Your instructions: Copy out nothing but the lines from the one holding "Task: Open the Fish the Watchdog book cover" through the end of the entries below, exactly as written and without the pictures.
START Data extract
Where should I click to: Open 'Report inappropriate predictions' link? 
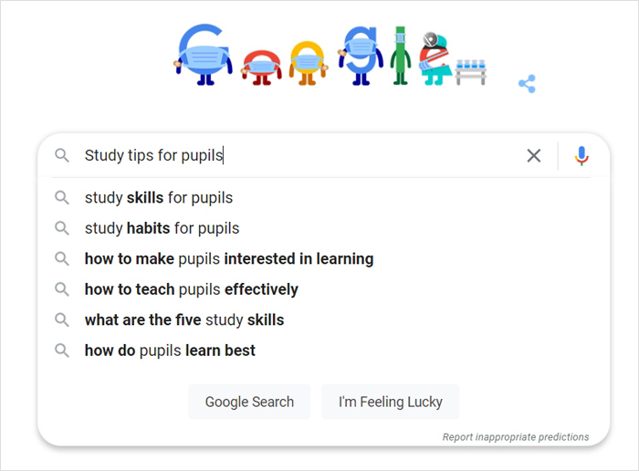[x=516, y=437]
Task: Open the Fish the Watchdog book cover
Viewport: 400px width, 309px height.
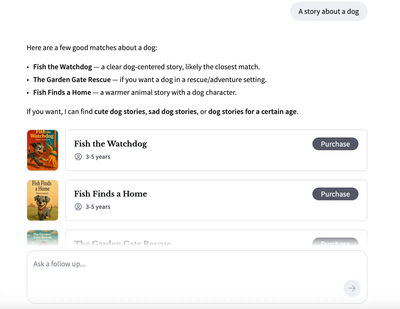Action: pyautogui.click(x=43, y=150)
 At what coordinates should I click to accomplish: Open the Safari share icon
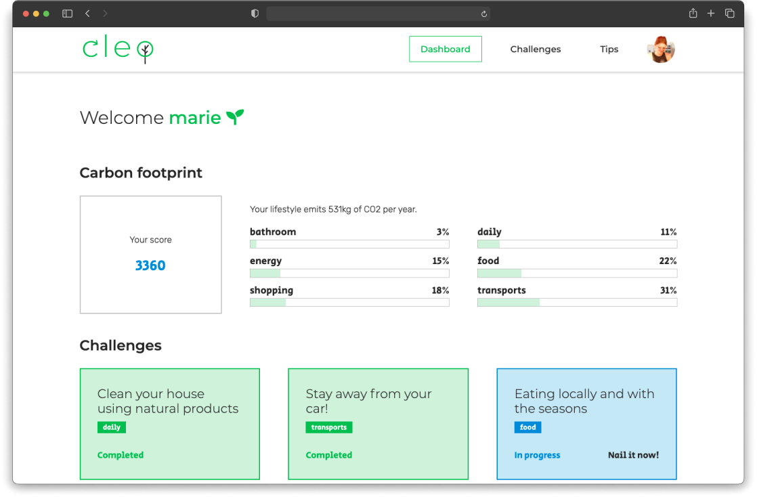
END Data extract
Answer for the task:
Task: Open the Fish the Watchdog book cover
Viewport: 400px width, 309px height.
Action: pyautogui.click(x=43, y=150)
 At what coordinates should I click to accomplish: Open the Safari share icon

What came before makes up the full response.